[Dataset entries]
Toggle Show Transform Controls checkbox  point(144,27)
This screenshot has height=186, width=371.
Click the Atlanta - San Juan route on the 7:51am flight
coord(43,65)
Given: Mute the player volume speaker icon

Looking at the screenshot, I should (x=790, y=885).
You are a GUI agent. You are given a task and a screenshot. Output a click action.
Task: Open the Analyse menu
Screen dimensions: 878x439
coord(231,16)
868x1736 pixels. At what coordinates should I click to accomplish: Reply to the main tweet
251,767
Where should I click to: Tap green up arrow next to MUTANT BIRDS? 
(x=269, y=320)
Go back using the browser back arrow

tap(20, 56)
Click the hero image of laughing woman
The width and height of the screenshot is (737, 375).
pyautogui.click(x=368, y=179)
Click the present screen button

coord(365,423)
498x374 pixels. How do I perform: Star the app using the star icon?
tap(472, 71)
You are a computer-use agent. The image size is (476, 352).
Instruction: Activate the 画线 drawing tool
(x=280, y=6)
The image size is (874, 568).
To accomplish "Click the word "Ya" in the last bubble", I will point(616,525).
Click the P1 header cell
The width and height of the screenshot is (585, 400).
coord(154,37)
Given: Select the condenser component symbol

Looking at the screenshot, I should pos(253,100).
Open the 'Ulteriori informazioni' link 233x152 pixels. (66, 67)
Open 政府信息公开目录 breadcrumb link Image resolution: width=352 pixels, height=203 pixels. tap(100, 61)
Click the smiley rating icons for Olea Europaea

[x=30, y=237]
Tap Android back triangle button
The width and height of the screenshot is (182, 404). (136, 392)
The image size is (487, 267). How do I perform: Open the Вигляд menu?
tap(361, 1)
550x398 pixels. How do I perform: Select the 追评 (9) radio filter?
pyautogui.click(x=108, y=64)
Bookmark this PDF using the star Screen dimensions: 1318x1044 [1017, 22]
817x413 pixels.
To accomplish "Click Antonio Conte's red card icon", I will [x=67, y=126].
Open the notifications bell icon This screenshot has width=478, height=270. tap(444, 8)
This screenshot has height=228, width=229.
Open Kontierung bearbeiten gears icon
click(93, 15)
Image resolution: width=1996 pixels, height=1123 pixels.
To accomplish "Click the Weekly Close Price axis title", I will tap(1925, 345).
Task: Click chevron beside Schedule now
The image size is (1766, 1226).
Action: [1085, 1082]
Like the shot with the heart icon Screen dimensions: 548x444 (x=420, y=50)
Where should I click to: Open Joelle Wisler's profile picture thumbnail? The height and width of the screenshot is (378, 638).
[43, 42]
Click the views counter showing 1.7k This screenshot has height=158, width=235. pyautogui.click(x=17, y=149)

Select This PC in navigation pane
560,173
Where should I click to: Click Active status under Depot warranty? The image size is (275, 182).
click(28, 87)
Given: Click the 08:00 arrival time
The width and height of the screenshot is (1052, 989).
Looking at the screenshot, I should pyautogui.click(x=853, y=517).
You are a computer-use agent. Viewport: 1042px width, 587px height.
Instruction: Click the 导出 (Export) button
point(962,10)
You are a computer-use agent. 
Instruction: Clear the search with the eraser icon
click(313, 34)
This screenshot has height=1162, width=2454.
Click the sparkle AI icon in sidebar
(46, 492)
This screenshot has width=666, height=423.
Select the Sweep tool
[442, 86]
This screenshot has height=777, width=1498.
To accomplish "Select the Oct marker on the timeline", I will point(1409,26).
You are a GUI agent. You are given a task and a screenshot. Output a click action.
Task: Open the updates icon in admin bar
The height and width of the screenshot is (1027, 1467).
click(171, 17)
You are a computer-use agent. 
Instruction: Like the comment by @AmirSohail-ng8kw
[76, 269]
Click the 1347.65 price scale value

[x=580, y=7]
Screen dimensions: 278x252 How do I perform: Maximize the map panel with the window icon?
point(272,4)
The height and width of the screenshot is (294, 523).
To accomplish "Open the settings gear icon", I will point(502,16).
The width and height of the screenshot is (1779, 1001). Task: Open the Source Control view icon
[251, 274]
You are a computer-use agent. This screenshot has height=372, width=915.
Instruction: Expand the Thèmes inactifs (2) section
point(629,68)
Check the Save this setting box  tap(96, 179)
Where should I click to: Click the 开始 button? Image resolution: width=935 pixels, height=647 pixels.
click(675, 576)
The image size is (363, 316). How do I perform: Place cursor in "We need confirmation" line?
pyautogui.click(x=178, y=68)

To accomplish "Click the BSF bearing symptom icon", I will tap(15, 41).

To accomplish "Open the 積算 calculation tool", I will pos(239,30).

> [Your task] Render every line of the data above as a Markdown table with the columns "Row" and "Entry", numbering the rows in order and omitting blank lines.

> [Written answer]
| Row | Entry |
|---|---|
| 1 | Toggle Show Transform Controls checkbox  point(144,27) |
| 2 | This screenshot has height=186, width=371. |
| 3 | Click the Atlanta - San Juan route on the 7:51am flight |
| 4 | coord(43,65) |
| 5 | Given: Mute the player volume speaker icon |
| 6 | Looking at the screenshot, I should (x=790, y=885). |
| 7 | You are a GUI agent. You are given a task and a screenshot. Output a click action. |
| 8 | Task: Open the Analyse menu |
| 9 | Screen dimensions: 878x439 |
| 10 | coord(231,16) |
| 11 | 868x1736 pixels. At what coordinates should I click to accomplish: Reply to the main tweet |
| 12 | 251,767 |
| 13 | Where should I click to: Tap green up arrow next to MUTANT BIRDS?  |
| 14 | (x=269, y=320) |
| 15 | Go back using the browser back arrow |
| 16 | tap(20, 56) |
| 17 | Click the hero image of laughing woman |
| 18 | The width and height of the screenshot is (737, 375). |
| 19 | pyautogui.click(x=368, y=179) |
| 20 | Click the present screen button |
| 21 | coord(365,423) |
| 22 | 498x374 pixels. How do I perform: Star the app using the star icon? |
| 23 | tap(472, 71) |
| 24 | You are a computer-use agent. The image size is (476, 352). |
| 25 | Instruction: Activate the 画线 drawing tool |
| 26 | (x=280, y=6) |
| 27 | The image size is (874, 568). |
| 28 | To accomplish "Click the word "Ya" in the last bubble", I will point(616,525). |
| 29 | Click the P1 header cell |
| 30 | The width and height of the screenshot is (585, 400). |
| 31 | coord(154,37) |
| 32 | Given: Select the condenser component symbol |
| 33 | Looking at the screenshot, I should pos(253,100). |
| 34 | Open the 'Ulteriori informazioni' link 233x152 pixels. (66, 67) |
| 35 | Open 政府信息公开目录 breadcrumb link Image resolution: width=352 pixels, height=203 pixels. tap(100, 61) |
| 36 | Click the smiley rating icons for Olea Europaea |
| 37 | [x=30, y=237] |
| 38 | Tap Android back triangle button |
| 39 | The width and height of the screenshot is (182, 404). (136, 392) |
| 40 | The image size is (487, 267). How do I perform: Open the Вигляд menu? |
| 41 | tap(361, 1) |
| 42 | 550x398 pixels. How do I perform: Select the 追评 (9) radio filter? |
| 43 | pyautogui.click(x=108, y=64) |
| 44 | Bookmark this PDF using the star Screen dimensions: 1318x1044 [1017, 22] |
| 45 | 817x413 pixels. |
| 46 | To accomplish "Click Antonio Conte's red card icon", I will [x=67, y=126]. |
| 47 | Open the notifications bell icon This screenshot has width=478, height=270. tap(444, 8) |
| 48 | This screenshot has height=228, width=229. |
| 49 | Open Kontierung bearbeiten gears icon |
| 50 | click(93, 15) |
| 51 | Image resolution: width=1996 pixels, height=1123 pixels. |
| 52 | To accomplish "Click the Weekly Close Price axis title", I will tap(1925, 345). |
| 53 | Task: Click chevron beside Schedule now |
| 54 | The image size is (1766, 1226). |
| 55 | Action: [1085, 1082] |
| 56 | Like the shot with the heart icon Screen dimensions: 548x444 (x=420, y=50) |
| 57 | Where should I click to: Open Joelle Wisler's profile picture thumbnail? The height and width of the screenshot is (378, 638). |
| 58 | [43, 42] |
| 59 | Click the views counter showing 1.7k This screenshot has height=158, width=235. pyautogui.click(x=17, y=149) |
| 60 | Select This PC in navigation pane |
| 61 | 560,173 |
| 62 | Where should I click to: Click Active status under Depot warranty? The image size is (275, 182). |
| 63 | click(28, 87) |
| 64 | Given: Click the 08:00 arrival time |
| 65 | The width and height of the screenshot is (1052, 989). |
| 66 | Looking at the screenshot, I should pyautogui.click(x=853, y=517). |
| 67 | You are a computer-use agent. Viewport: 1042px width, 587px height. |
| 68 | Instruction: Click the 导出 (Export) button |
| 69 | point(962,10) |
| 70 | You are a computer-use agent.  |
| 71 | Instruction: Clear the search with the eraser icon |
| 72 | click(313, 34) |
| 73 | This screenshot has height=1162, width=2454. |
| 74 | Click the sparkle AI icon in sidebar |
| 75 | (46, 492) |
| 76 | This screenshot has width=666, height=423. |
| 77 | Select the Sweep tool |
| 78 | [442, 86] |
| 79 | This screenshot has height=777, width=1498. |
| 80 | To accomplish "Select the Oct marker on the timeline", I will point(1409,26). |
| 81 | You are a GUI agent. You are given a task and a screenshot. Output a click action. |
| 82 | Task: Open the updates icon in admin bar |
| 83 | The height and width of the screenshot is (1027, 1467). |
| 84 | click(171, 17) |
| 85 | You are a computer-use agent.  |
| 86 | Instruction: Like the comment by @AmirSohail-ng8kw |
| 87 | [76, 269] |
| 88 | Click the 1347.65 price scale value |
| 89 | [x=580, y=7] |
| 90 | Screen dimensions: 278x252 How do I perform: Maximize the map panel with the window icon? |
| 91 | point(272,4) |
| 92 | The height and width of the screenshot is (294, 523). |
| 93 | To accomplish "Open the settings gear icon", I will point(502,16). |
| 94 | The width and height of the screenshot is (1779, 1001). Task: Open the Source Control view icon |
| 95 | [251, 274] |
| 96 | You are a computer-use agent. This screenshot has height=372, width=915. |
| 97 | Instruction: Expand the Thèmes inactifs (2) section |
| 98 | point(629,68) |
| 99 | Check the Save this setting box  tap(96, 179) |
| 100 | Where should I click to: Click the 开始 button? Image resolution: width=935 pixels, height=647 pixels. |
| 101 | click(675, 576) |
| 102 | The image size is (363, 316). How do I perform: Place cursor in "We need confirmation" line? |
| 103 | pyautogui.click(x=178, y=68) |
| 104 | To accomplish "Click the BSF bearing symptom icon", I will tap(15, 41). |
| 105 | To accomplish "Open the 積算 calculation tool", I will pos(239,30). |